Andrea Tantaros Claims Fox News Targeted Her With ‘Digital Weapons,’ Online Harassment

Andrea Tantaros, the former Fox News host suing the network for alleged sexual harassment by Roger Ailes and Bill O’Reilly, claims in a new lawsuit that the network and its executives are using electronic surveillance and hacking techniques to spy on her.

In a complaint filed in U.S. District Court in New York, Tantaros contends that she has been targeted by “digital weapons” that started when she was employed at Fox News and that continues “to this day.”

In the lawsuit, she claims that executives Bill Shine, co-president of Fox News, and Irena Briganti, Fox News executive, have retaliated against her “through illegal electronic surveillance,” the hacking of her personal computer, and the use of so-called “sock puppet” social media accounts to stalk her.

“Quite simply, Ms. Tantaros’ refusal to take the more than $1 million offered to her so that she would remain silent made her an existential threat to Fox News’ senior management,” the lawsuit states.

Her claims of sexual harassment, made in an August 2016 lawsuit, are currently in private arbitration. The defendants have denied her allegations.

Fox News’ outside counsel, Dechert LLP, said in a statement, “Fox News and its executives flatly deny that they conducted any electronic surveillance of Ms. Tantaros. They have no knowledge of the anonymous or pseudonymous tweets described in her complaint. This lawsuit is a flimsy pretext to keep Ms. Tantaros and her sexual harassment claims in the public eye after the State Supreme Court directed her to bring them in arbitration.”

Ailes resigned from Fox News in July in the wake of sexual harassment allegations. O’Reilly left the network last week.

Meanwhile, in a show of support, on Monday, Rupert Murdoch, executive chairman of 21st Century Fox and chairman and CEO of Fox News, took Shine and co-president Jack Abernethy to lunch at high-profile restaurant Marea in New York.

Rupert Murdoch, second from left, Fox News co-presidents Jack Abernethy, second from right, and Bill Shine (right). The man on the left is unidentified. (Photo credit: Mark Lennihan/Associated Press)

In addition to Fox News, Ailes, Shine, and Briganti, Tantaros’ latest lawsuit also names as defendants Peter A. Snyder, a social media strategist, and his company, Disruptor Inc.

Tantaros claims that her emails and telephone conversations were surveilled, saying that was revealed through social media posts.

Her lawsuits cites several examples. In early June of 2016, she had been talking on the phone with a close friend who had been bitten by a poisonous scorpion.

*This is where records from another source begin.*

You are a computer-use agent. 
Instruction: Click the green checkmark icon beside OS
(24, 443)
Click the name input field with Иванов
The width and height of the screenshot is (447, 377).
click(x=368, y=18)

Then, one of the “sock puppet” accounts sent a tweet with an advertisement for a DVD of the 1957 movie “The Black Scorpion.”

On June 19, 2016, the day after Tantaros and her mother spoke about plans for the third anniversary of the death of her brother, one of the sock puppet accounts sent the tweet: “Purple Memorial … for Daniel Tantaros, R.I.P. Daniel..”

In another instance she cited, she was talking to her other brother’s children during a trip to Disneyland, when there was a tweet from an account “showing two children being hugged by Micky [sic] Mouse with the message: ‘Mickey Mouse and ‘new friends’…”

Her lawsuit claims to have “overwhelming evidence” of the involvement of Fox News operatives in the surveillance of her email and phone calls and then the use of “sock puppet” social media accounts to “cryptically let her know she was under surveillance.”

It claims that a forensic examination of her laptop showed that a “Fox News operative” broke into her personal computer and planted “key-logging and other surveillance software on it.”

“Forensics will show Ms. Tantaros’s computer anomalies are not malware of known viruses that could have been found or transmitted through ‘general surfing’ of the Internet, but ‘fingerprints’ that could only have been left by third-party (highly illegal) access,” the lawsuit states.